A hydroxyethylene isostere of the tripeptide Arg-Gly-Leu, representing an important fragment of a novel cyclic-peptide-based uPA inhibitor, was synthesized in few steps employing as the key step a samarium diiodide promoted coupling of either the 4-thiopyridyl ester of N-alpha-Fmoc- or N-alpha-Cbz-protected L-ornithine with the N-acryloyl derivative Of (L)-leucine methyl ester. Epimerization under the coupling conditions at the chiral center in the a.-position to the ketone was demonstrated not to take place. A stereoselective reduction of the Cbz-protected aminoketone obtained from this radical reaction was promoted by the same single-electron reducing agent in the presence of methanol providing the syn-amino alcohol with a diastereoselectivity of 85:15. With the use of lithium tritert-butoxyaluminum hydride in methanol, the corresponding anti-isomer was obtained almost exclusively.
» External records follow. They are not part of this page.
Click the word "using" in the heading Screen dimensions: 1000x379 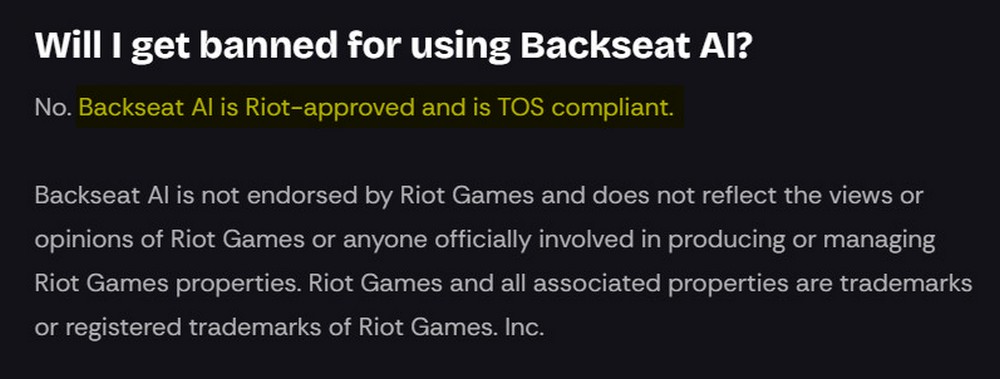460,45
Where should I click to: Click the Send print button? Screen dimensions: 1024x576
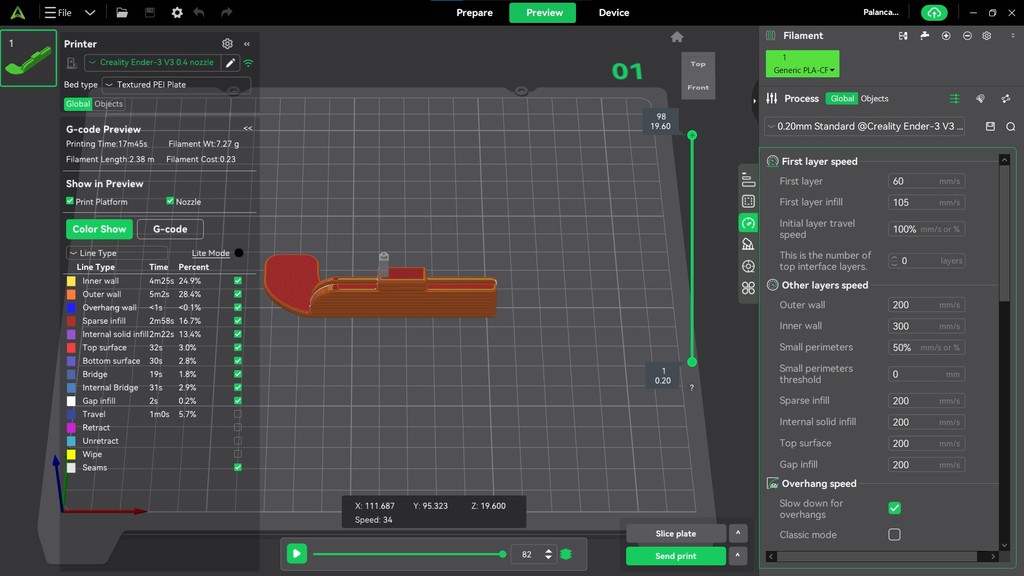coord(675,556)
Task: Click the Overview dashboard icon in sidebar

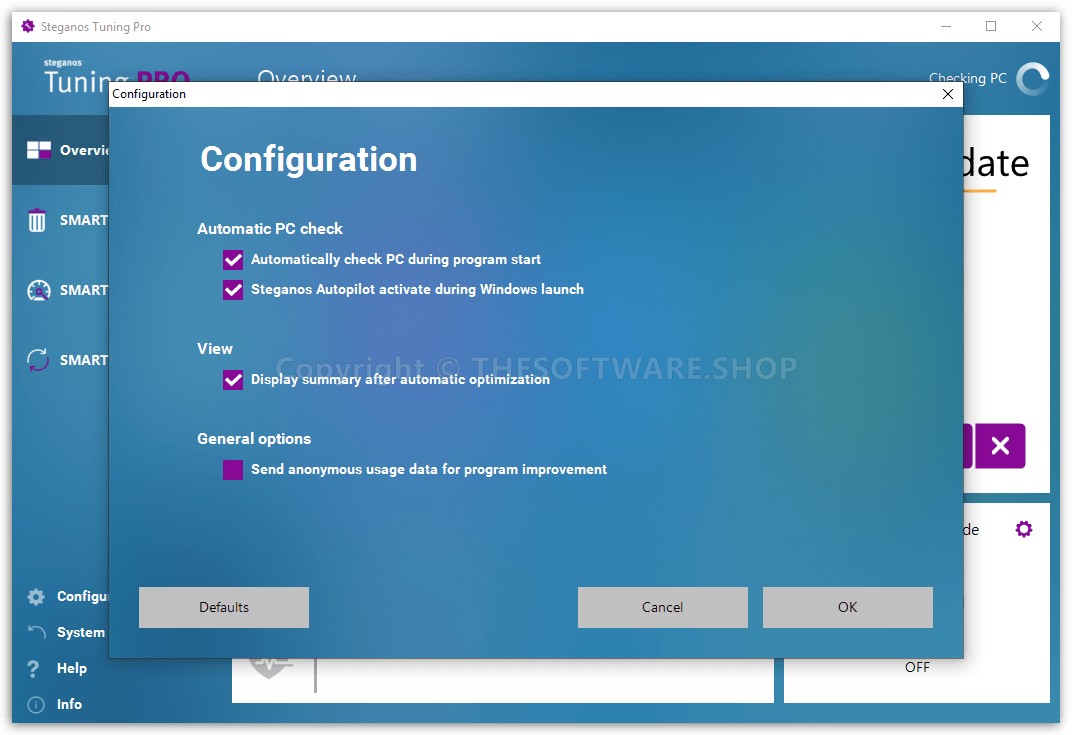Action: 38,150
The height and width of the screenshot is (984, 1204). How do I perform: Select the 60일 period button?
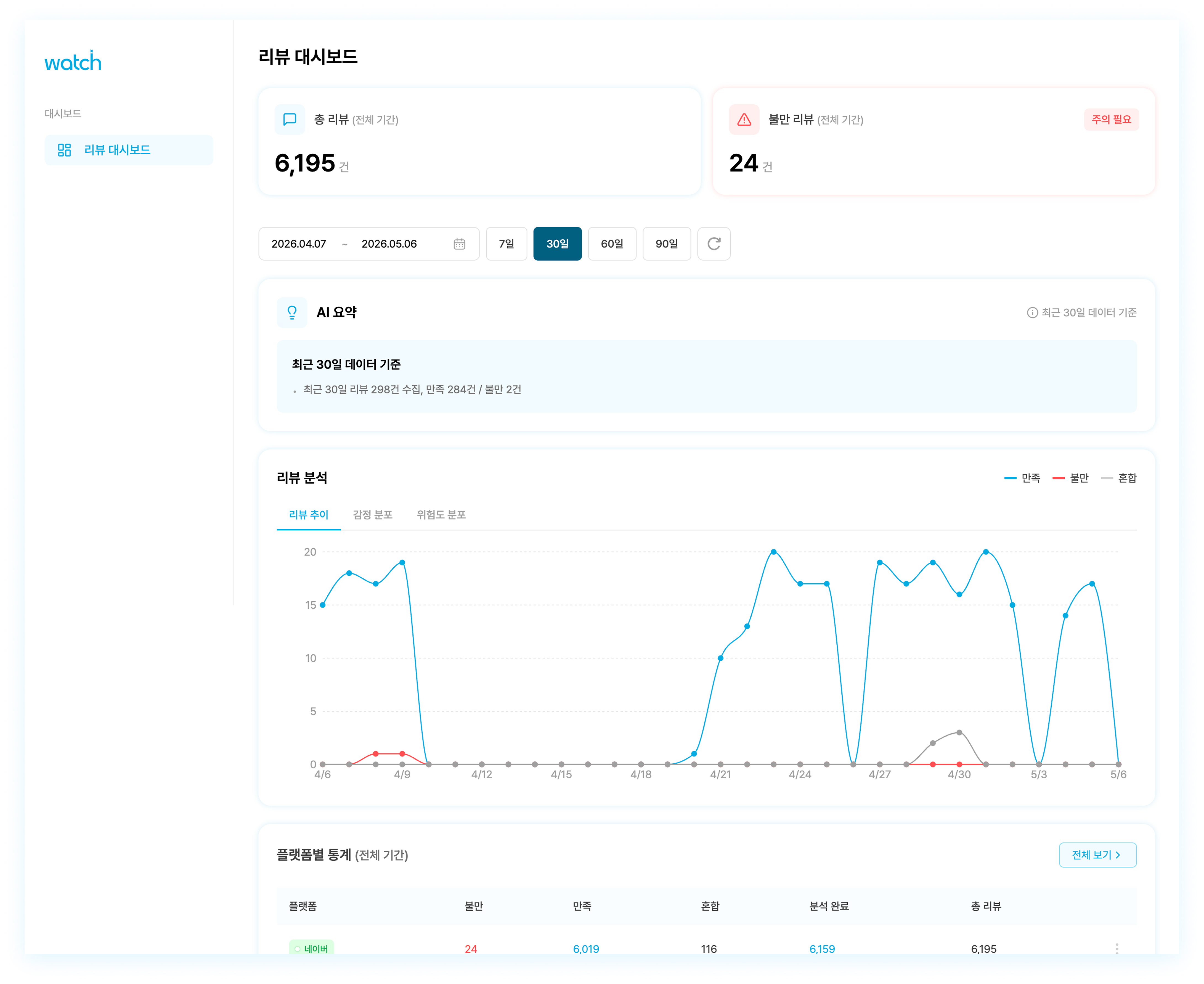coord(612,244)
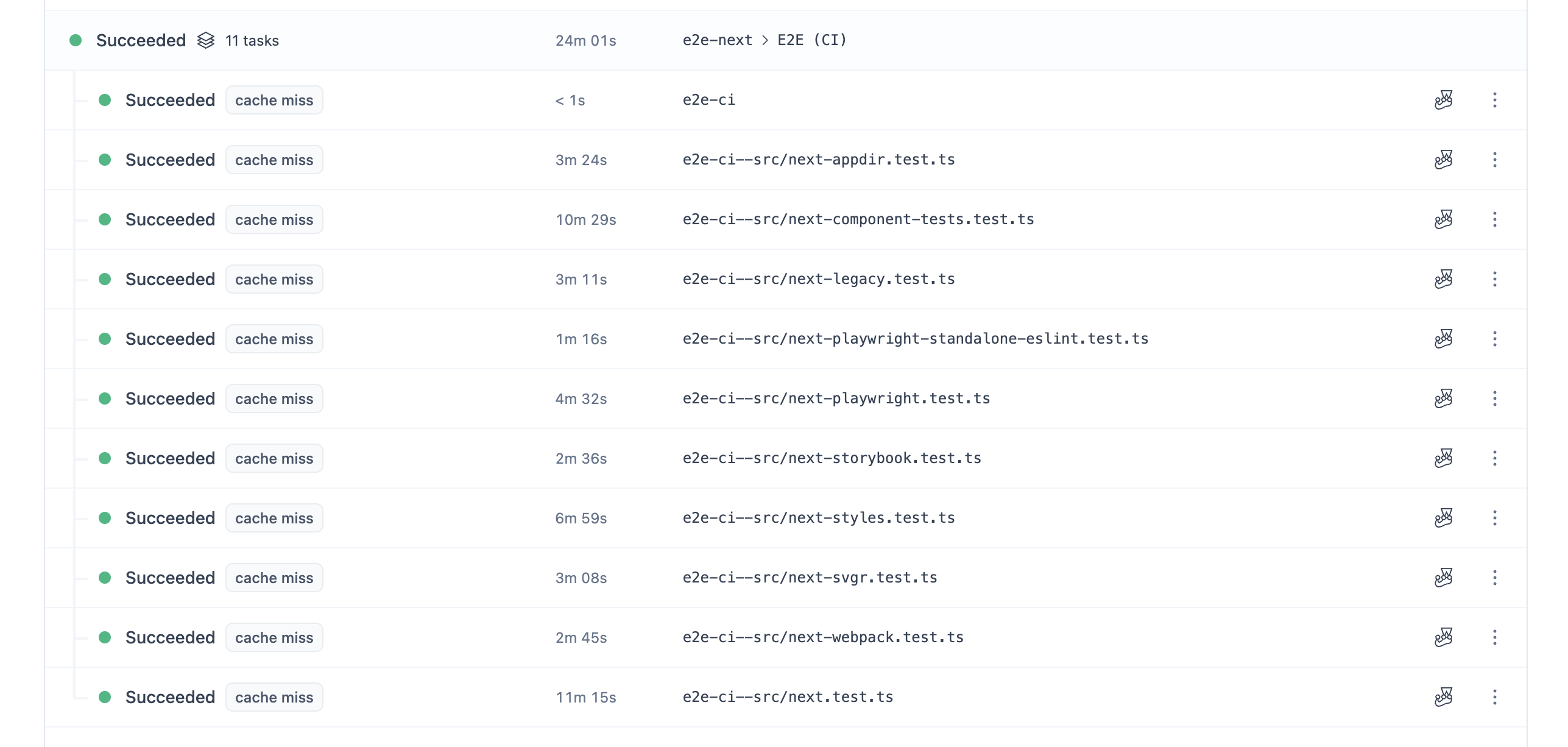Image resolution: width=1568 pixels, height=747 pixels.
Task: Click the stacked layers icon beside 11 tasks
Action: pyautogui.click(x=206, y=40)
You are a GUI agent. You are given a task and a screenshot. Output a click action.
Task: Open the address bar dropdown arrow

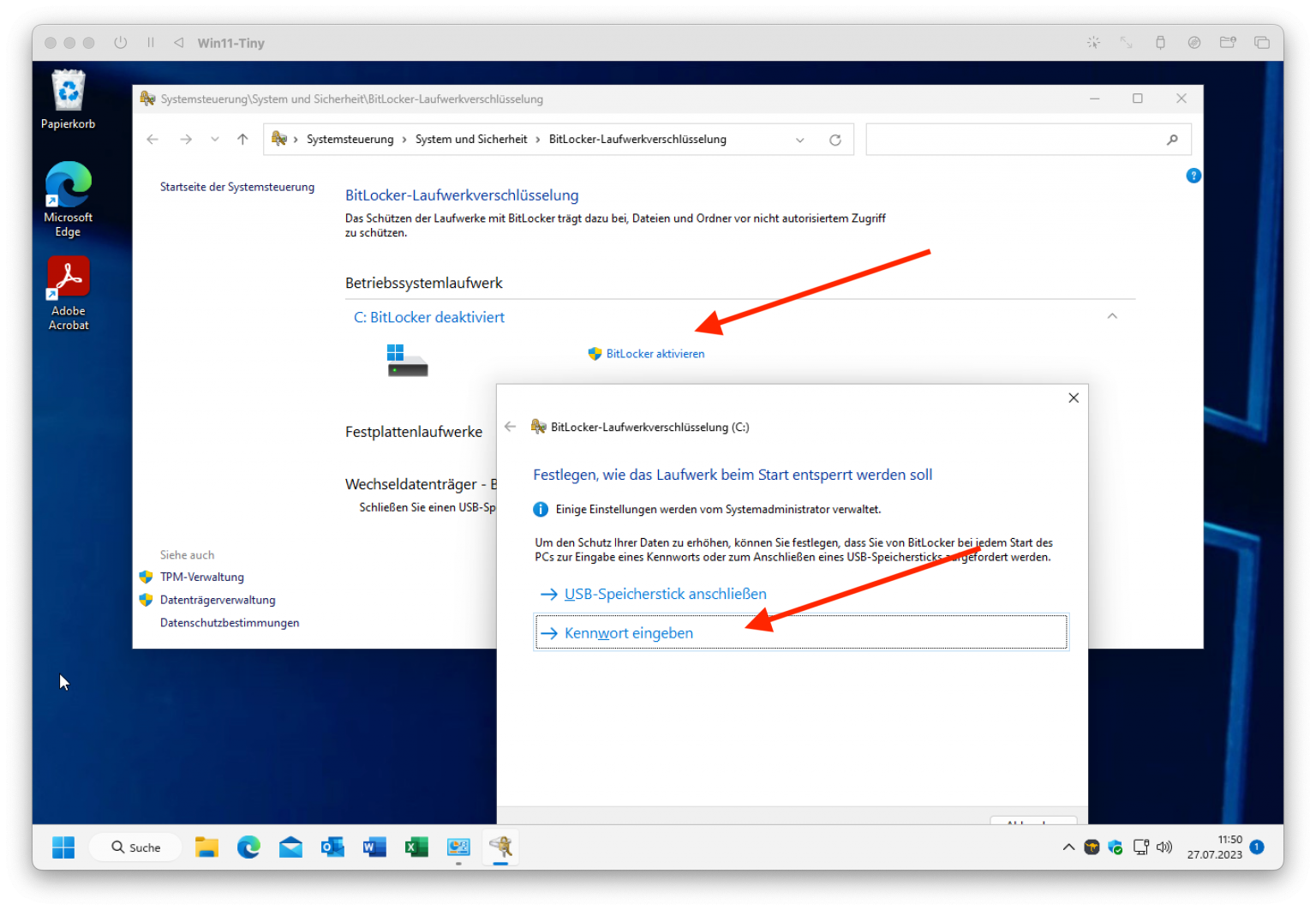point(799,139)
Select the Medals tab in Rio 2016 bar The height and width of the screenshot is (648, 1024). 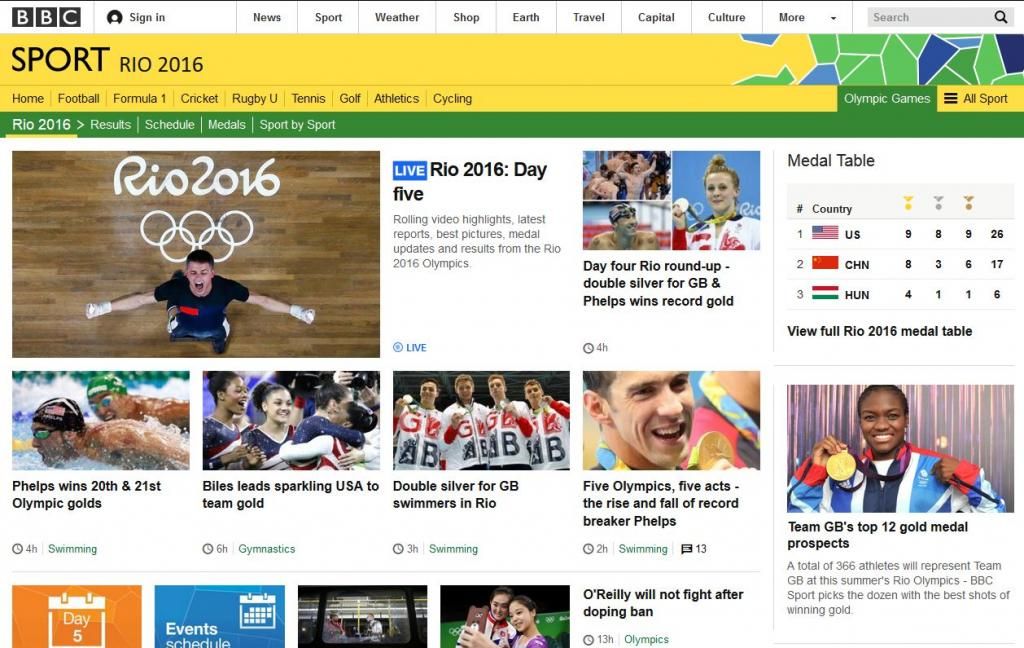227,125
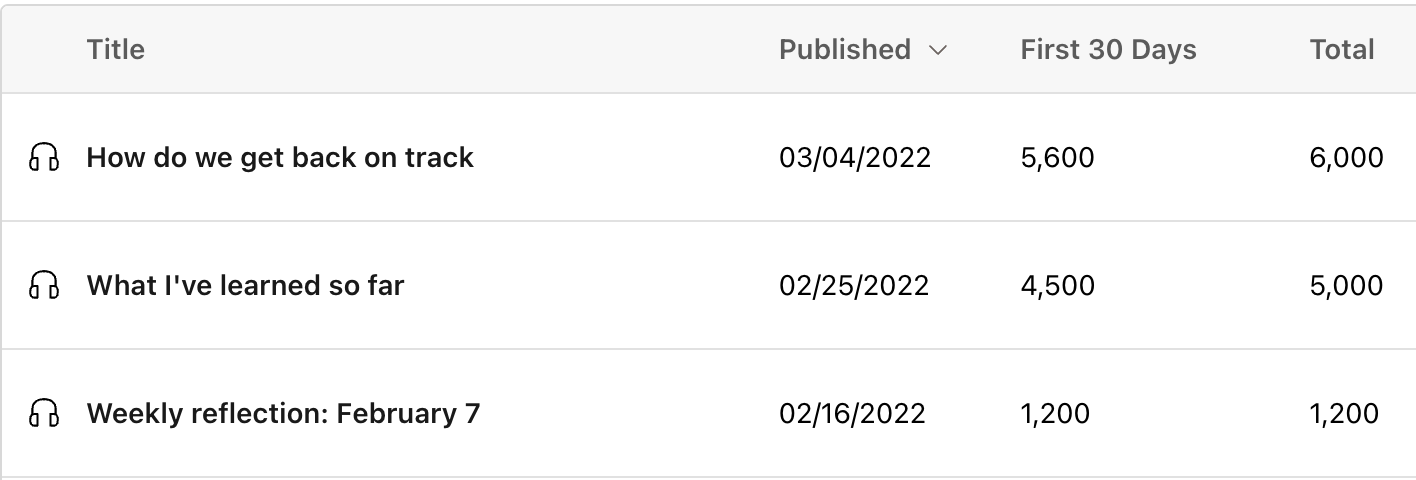The height and width of the screenshot is (480, 1416).
Task: Open episode How do we get back on track
Action: (x=280, y=157)
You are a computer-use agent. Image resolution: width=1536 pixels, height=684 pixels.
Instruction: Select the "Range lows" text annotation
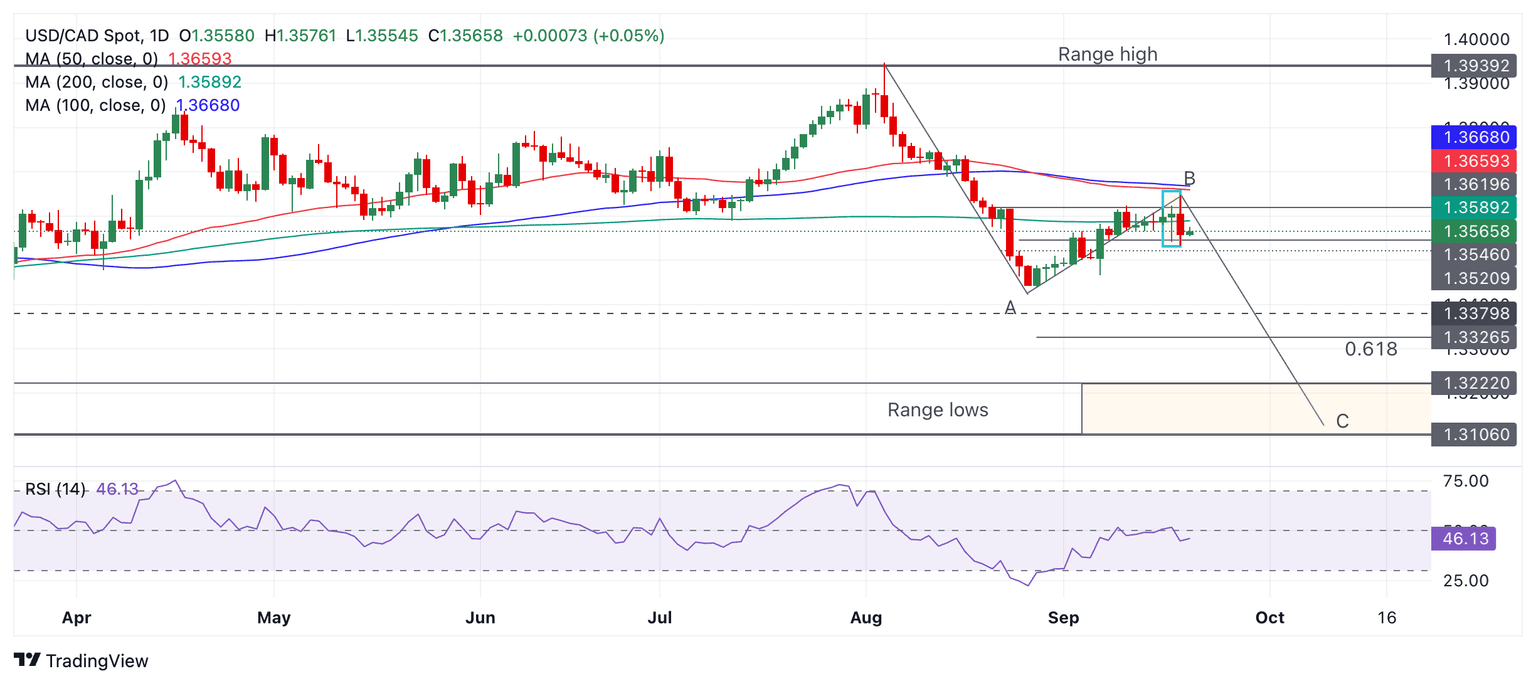[937, 410]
Subsequent elaboration of the ornithine moiety in the anti-isomer by introduction of the guanidine group followed by hydrolysis of the C-terminal ester bond and protection of the alcohol as its tert-butyldimethylsilyl ether provided the desired tripeptide mimic. The long reaction times required for the radical addition reactions with N-delta-BOC-(L)-ornithine (up to 5 days) led to a short study where a series of 4-thiopyridyl esters of Cbz-protected amino acids were reacted with two acrylates. Whereas N-delta-BOC-(L)-ornithine, alanine, phenylalanine, proline, and leucine all provided the aminoketone in 43-79% yield, valine only afforded traces of the coupling product.